Meine Tante setzte sich an meine Seite und ergriff freundlich meine Hand. »Hier bleibt nur eins zu tun übrig,« sagte sie, »wir müssen sogleich nach Nettlegrove zurückkehren. Wenn Hauptmann Stanwick versuchen sollte, dich in deinem eigenen Hause zu belästigen, so haben wir Nachbarn, die uns beschützen werden, und wir haben Herrn Loring, unseren Pfarrer, um uns an ihn um Rat zu wenden. Was Herrn Varleigh betrifft, so will ich ihn schriftlich um Entschuldigung bitten, ehe wir abreisen.«
Sie streckte die Hand aus, um die Schelle zu ziehen und den Wagen zu bestellen. Ich hinderte sie daran. Mein kindischer Stolz trieb mich dazu, mich doch in irgendeiner Weise zu äußern, nachdem ich gezwungen gewesen war, während des Zusammentreffens mit Hauptmann Stanwick untätig zu bleiben.
»Nein,« sagte ich, »es ist nicht schön gegen Herrn Varleigh gehandelt, wenn wir unserer Verabredung mit ihm nicht nachkommen.

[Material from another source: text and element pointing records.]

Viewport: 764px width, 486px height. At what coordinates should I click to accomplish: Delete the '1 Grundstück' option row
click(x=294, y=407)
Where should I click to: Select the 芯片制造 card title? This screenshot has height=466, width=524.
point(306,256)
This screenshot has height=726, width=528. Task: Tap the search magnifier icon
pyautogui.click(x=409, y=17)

Lass uns auf alle Fälle nach Nettlegrove zurückkehren, aber lass uns vorher bei Herrn Varleigh vorsprechen und Abschied von ihm nehmen. Sollen wir deshalb, weil Hauptmann Stanwick uns durch feige Drohungen zu erschrecken versucht hat, uns einem gebildeten Manne gegenüber ungeziemend benehmen, der uns immer mit der größten Aufmerksamkeit behandelt hat? Das gewöhnlichste Gefühl der Selbstachtung verbietet uns dies.«
Meine Tante widersprach ruhig und vernünftig diesem Ausbruch von Torheit, aber meine Hartnäckigkeit (meine Festigkeit, wie ich damals dachte) war unerschütterlich. Ich ließ ihr die Wahl, entweder mit mir zu Herrn Varleigh zu gehen, oder mich allein zu ihm gehen zu lassen. Da sie fand, dass es nutzlos sein würde, sich mir zu widersetzen, entschloss sie sich natürlich, ich brauche es nicht zu sagen, mit mir zu gehen.

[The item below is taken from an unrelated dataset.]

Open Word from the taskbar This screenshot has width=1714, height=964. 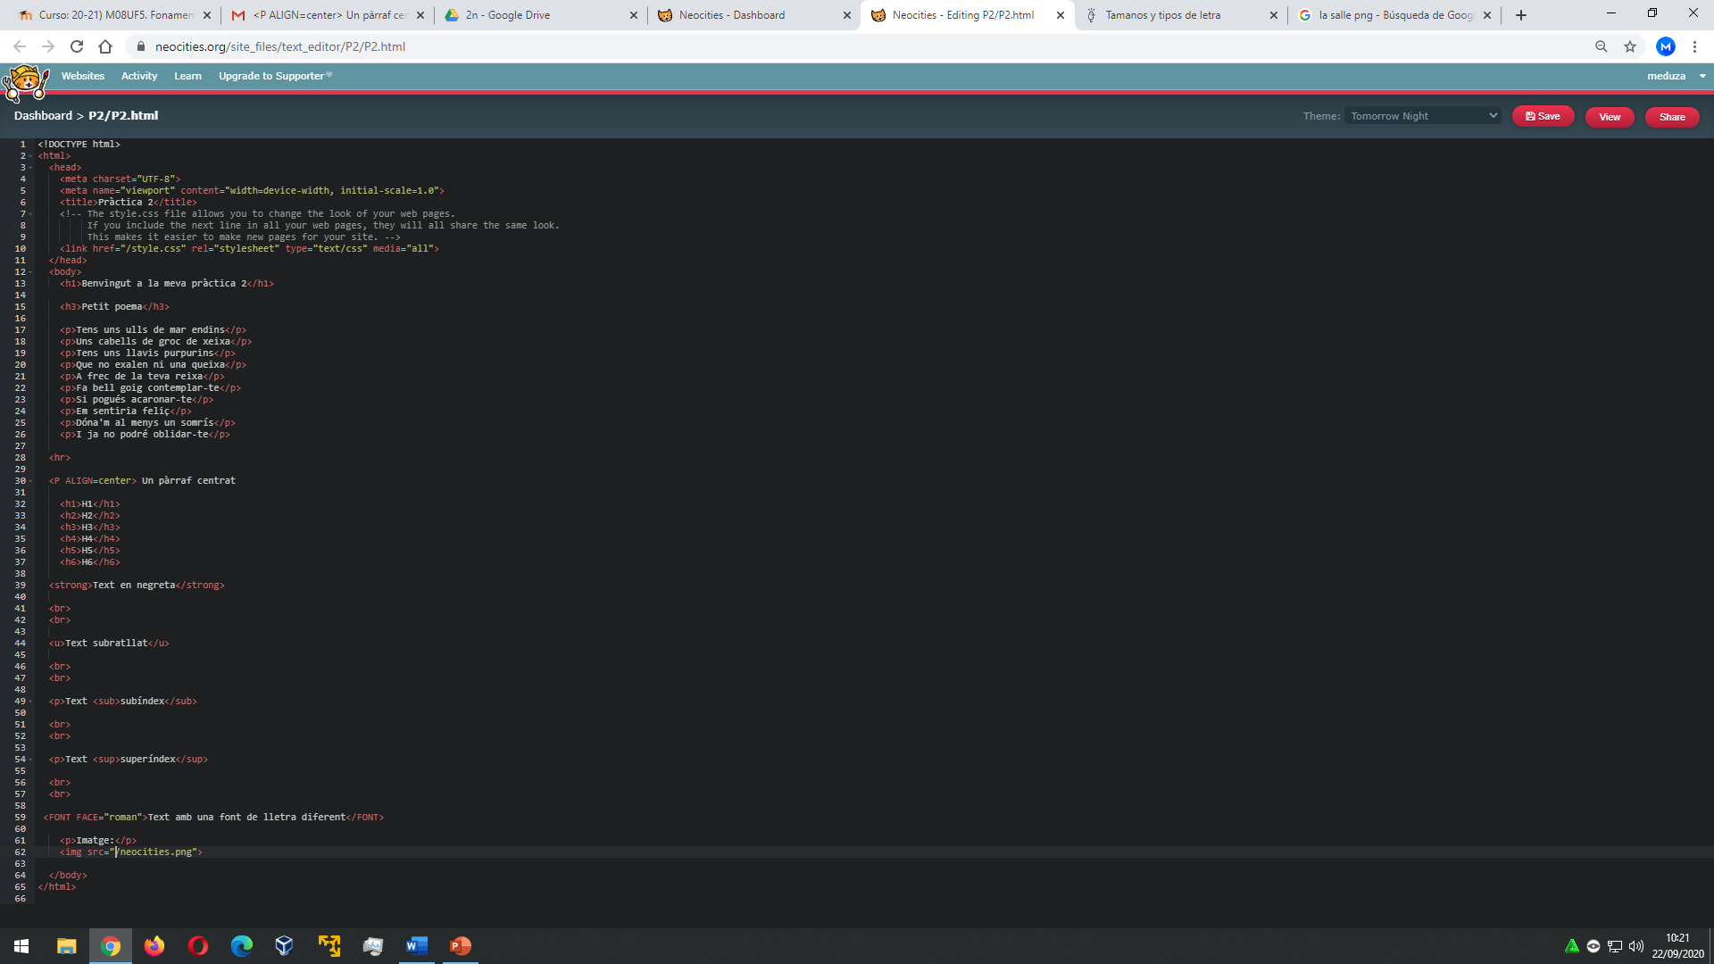pyautogui.click(x=417, y=945)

Wir fanden Herrn Varleigh sehr höflich, aber ernster und stiller wie gewöhnlich. Unser Besuch währte nur einige Minuten: meine Tante benutzte den Einfluss, den das Alter und die Stellung ihr gab, ihn abzukürzen. Sie führte Familienangelegenheiten als den Grund an, der uns nach Nettlegrove zurückrufe. Ich nahm es auf mich, Herrn Varleigh einzuladen, mich in meinem eignen Heim zu besuchen. Er verneigte sich und dankte mir, ohne meine Einladung ausdrücklich anzunehmen. Als ich ihm beim Abschiede die Hand reichte, brachte er sie an seine Lippen und küsste sie mit einer Zärtlichkeit, die mich in Verwirrung setzte. Seine Augen blickten schmachtend und sorgenvoll in die meinigen, und es lag in ihnen zwar Bewunderung, aber auch das tiefe Bedauern, dass sie nun für lange Zeit von mir Abschied nehmen mussten. »Vergessen Sie mich nicht,« lispelte er, als er an der Tür stand, während ich meiner Tante hinausfolgte. »Kommen Sie nach Nettlegrove,« flüsterte ich ihm zu. Seine Augen senkten sich zu Boden; er ließ mich gehen, ohne ein Wort weiter zu sagen.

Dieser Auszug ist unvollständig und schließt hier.